> **Parts of the exercise**
(a) According to the post, where did DAHB say he was moving back to?
(b) Reproduce the post from "DAHB stopped by" up to and including "Tucson etc etc.".

> **Source extract**
--------------------------------------------------
DAHB stopped by yesterday while I was in town (to kype my internet). DD was home alone with DM. DAHB visited with DGGB for a bit and then wanted to come in and visit with mom. DD who is paid caretaker will not allow herself to be alone with DAHB in the house due to past sexual issues. So she told him to please wait a few minutes and I would be home. DAHB stormed off back to his house. After I got home she told me what happened...no big deal. Then DAHB phones me and tells me I better listen to him cause he is cutting his arm he is so upset about being abused by DD and told he could not see his own mom. I tried to talk to him but he would not let me speak so I just said "Sorry, not playing your game" and hung up.

Then he sent me a chat mail saying the same thing about how DD had abused him by telling him he could not come in our house. Said he was moving back to Tucson etc etc.
--------------------------------------------------
> **Stored records**
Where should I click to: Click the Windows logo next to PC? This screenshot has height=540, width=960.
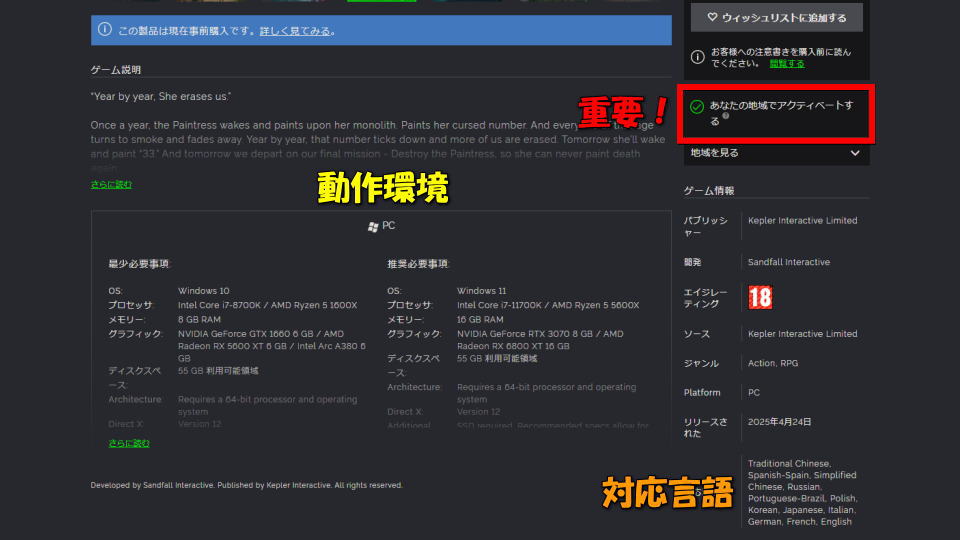click(x=373, y=227)
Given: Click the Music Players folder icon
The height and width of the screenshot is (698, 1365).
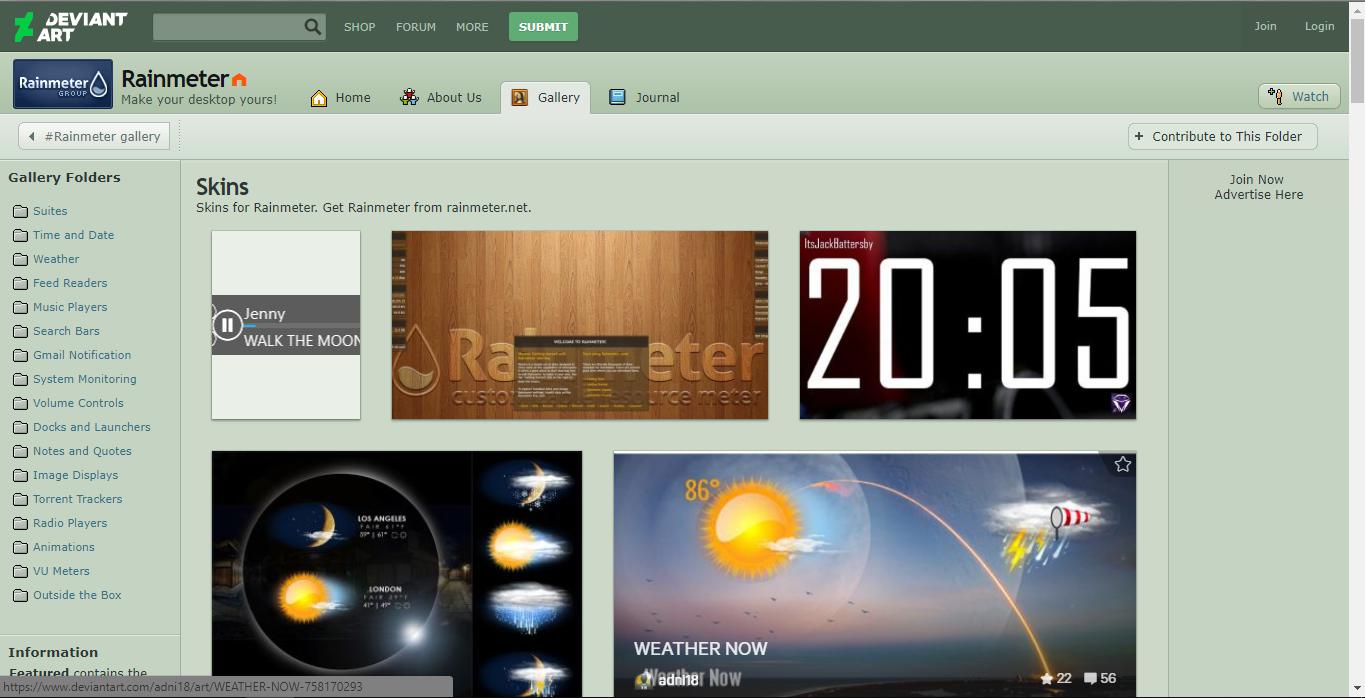Looking at the screenshot, I should [x=22, y=307].
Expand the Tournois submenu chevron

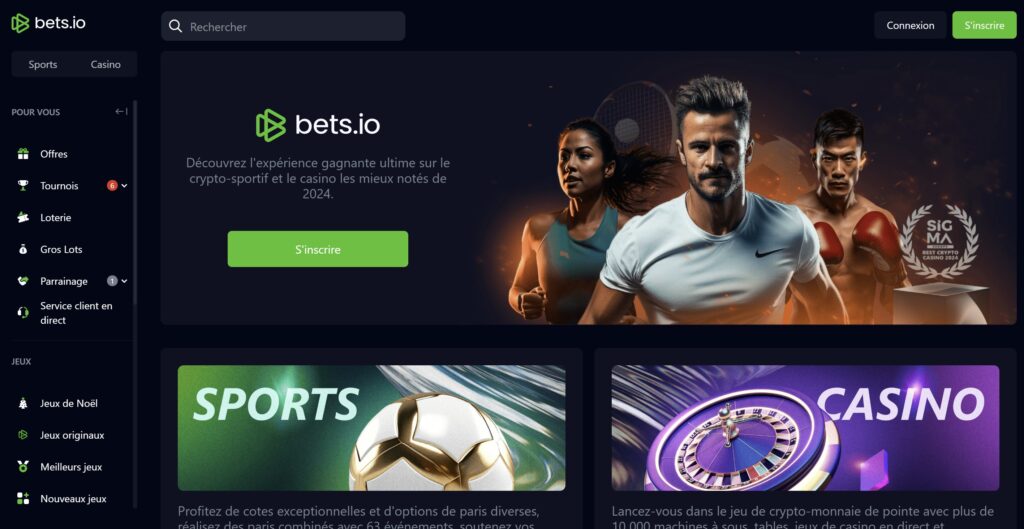click(x=124, y=185)
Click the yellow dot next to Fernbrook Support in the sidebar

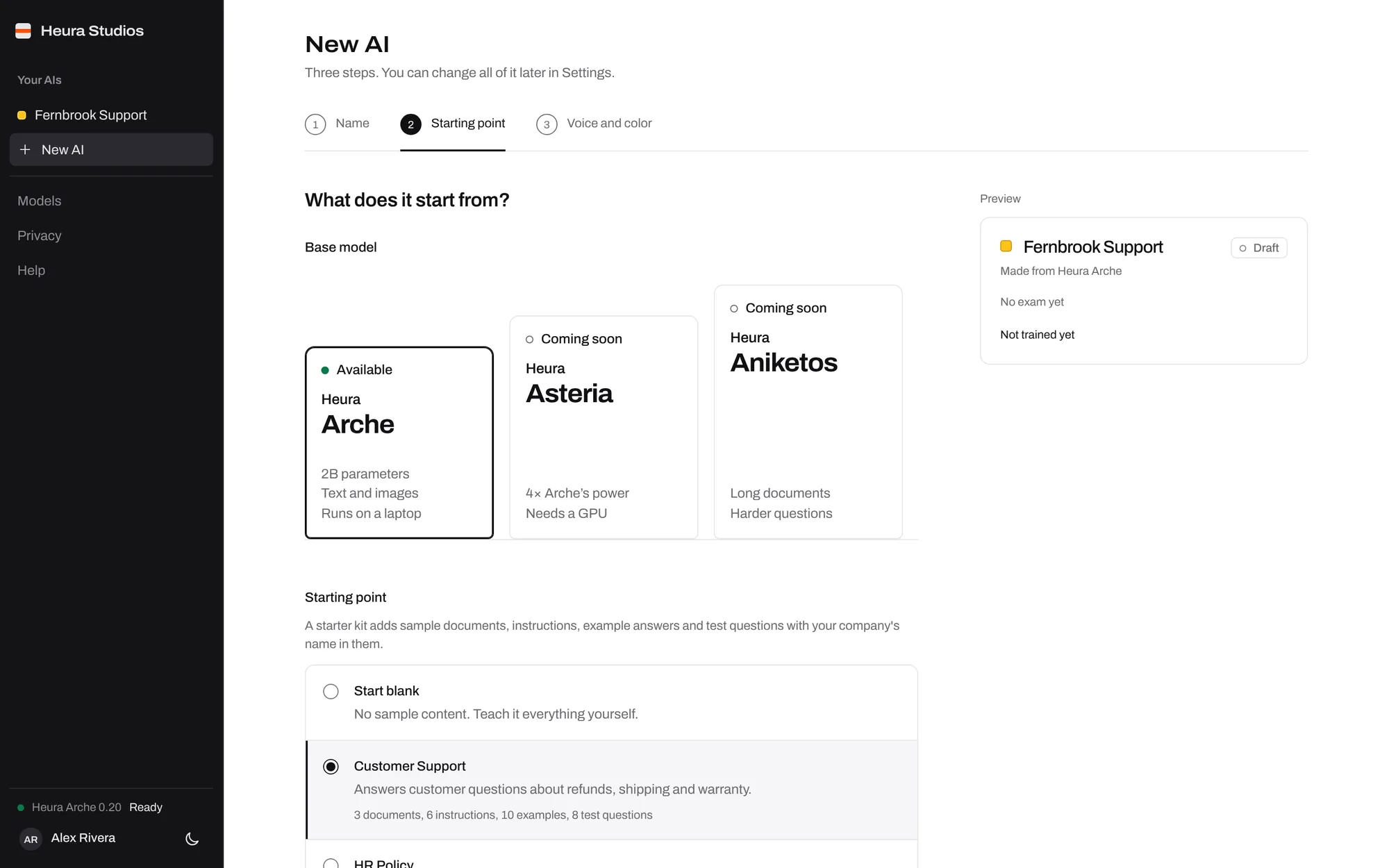(x=22, y=115)
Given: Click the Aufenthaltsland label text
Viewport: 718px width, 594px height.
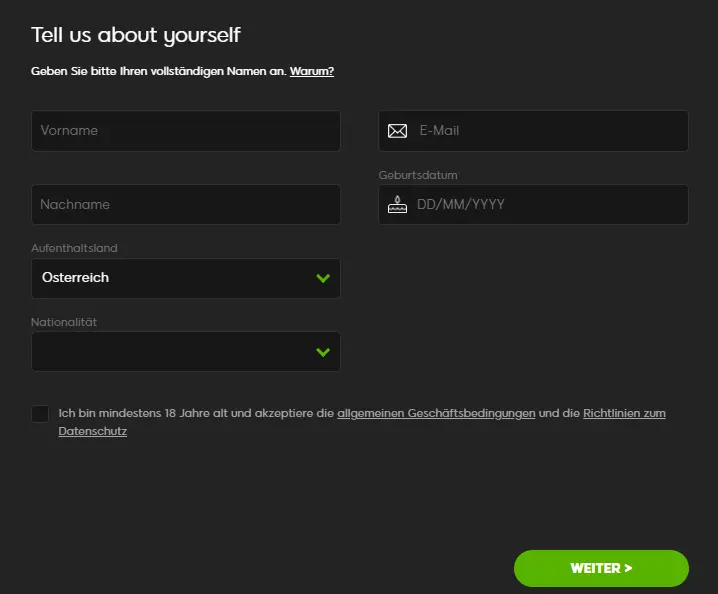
--------------------------------------------------
> **Solutions below**
(a) Tucson

(b)
DAHB stopped by yesterday while I was in town (to kype my internet). DD was home alone with DM. DAHB visited with DGGB for a bit and then wanted to come in and visit with mom. DD who is paid caretaker will not allow herself to be alone with DAHB in the house due to past sexual issues. So she told him to please wait a few minutes and I would be home. DAHB stormed off back to his house. After I got home she told me what happened...no big deal. Then DAHB phones me and tells me I better listen to him cause he is cutting his arm he is so upset about being abused by DD and told he could not see his own mom. I tried to talk to him but he would not let me speak so I just said "Sorry, not playing your game" and hung up.

Then he sent me a chat mail saying the same thing about how DD had abused him by telling him he could not come in our house. Said he was moving back to Tucson etc etc.